MATERIAL FOR THIS TASK:

>>>>>

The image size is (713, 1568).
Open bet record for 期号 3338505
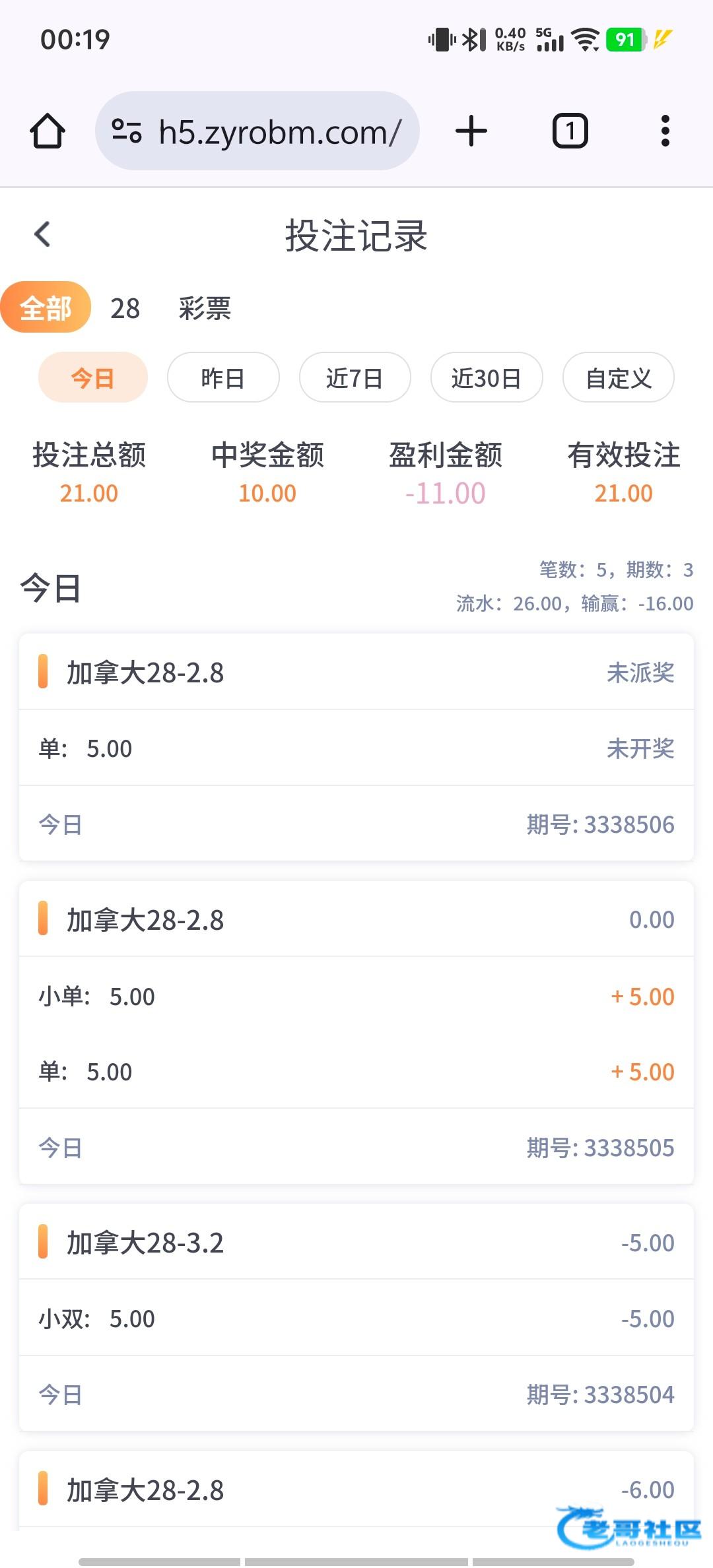(x=356, y=1032)
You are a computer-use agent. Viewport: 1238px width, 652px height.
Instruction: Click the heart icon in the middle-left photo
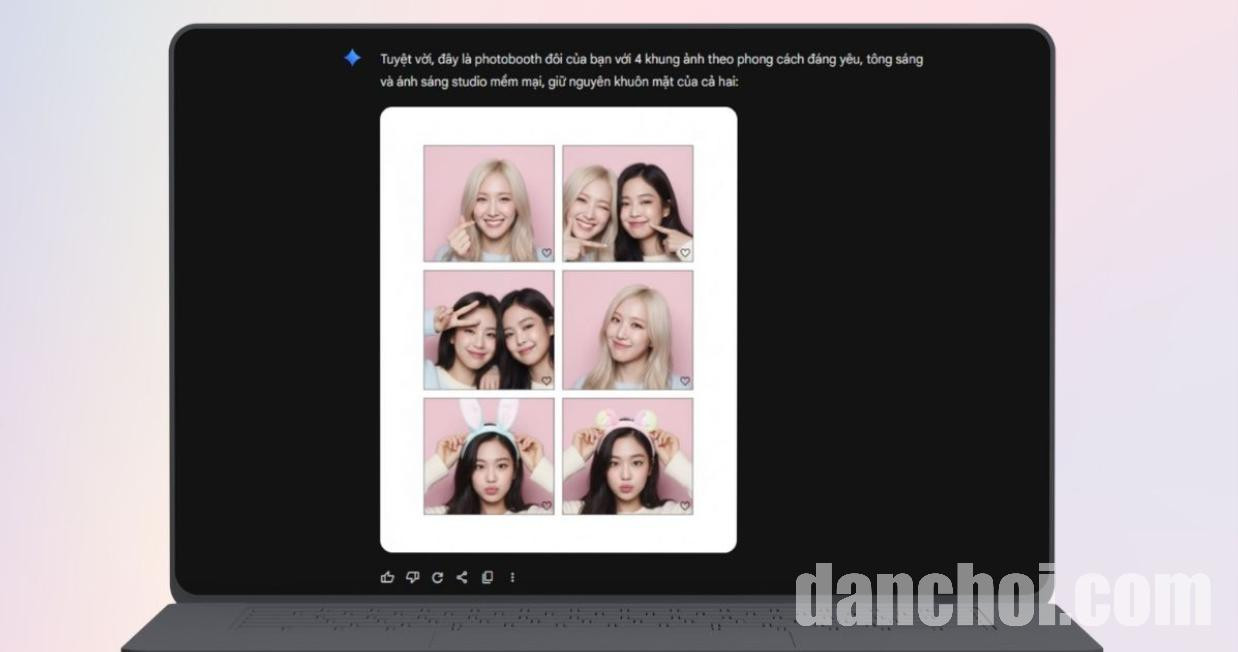[x=546, y=380]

<<<<<

Can you edit the lines from the one containing "You are a computer-use" down to the end, replacing "heart icon" with "bookmark icon" and leaving everything else unchanged? Return only those lines, without the pictures.

REPLY:
You are a computer-use agent. Viewport: 1238px width, 652px height.
Instruction: Click the bookmark icon in the middle-left photo
[x=546, y=380]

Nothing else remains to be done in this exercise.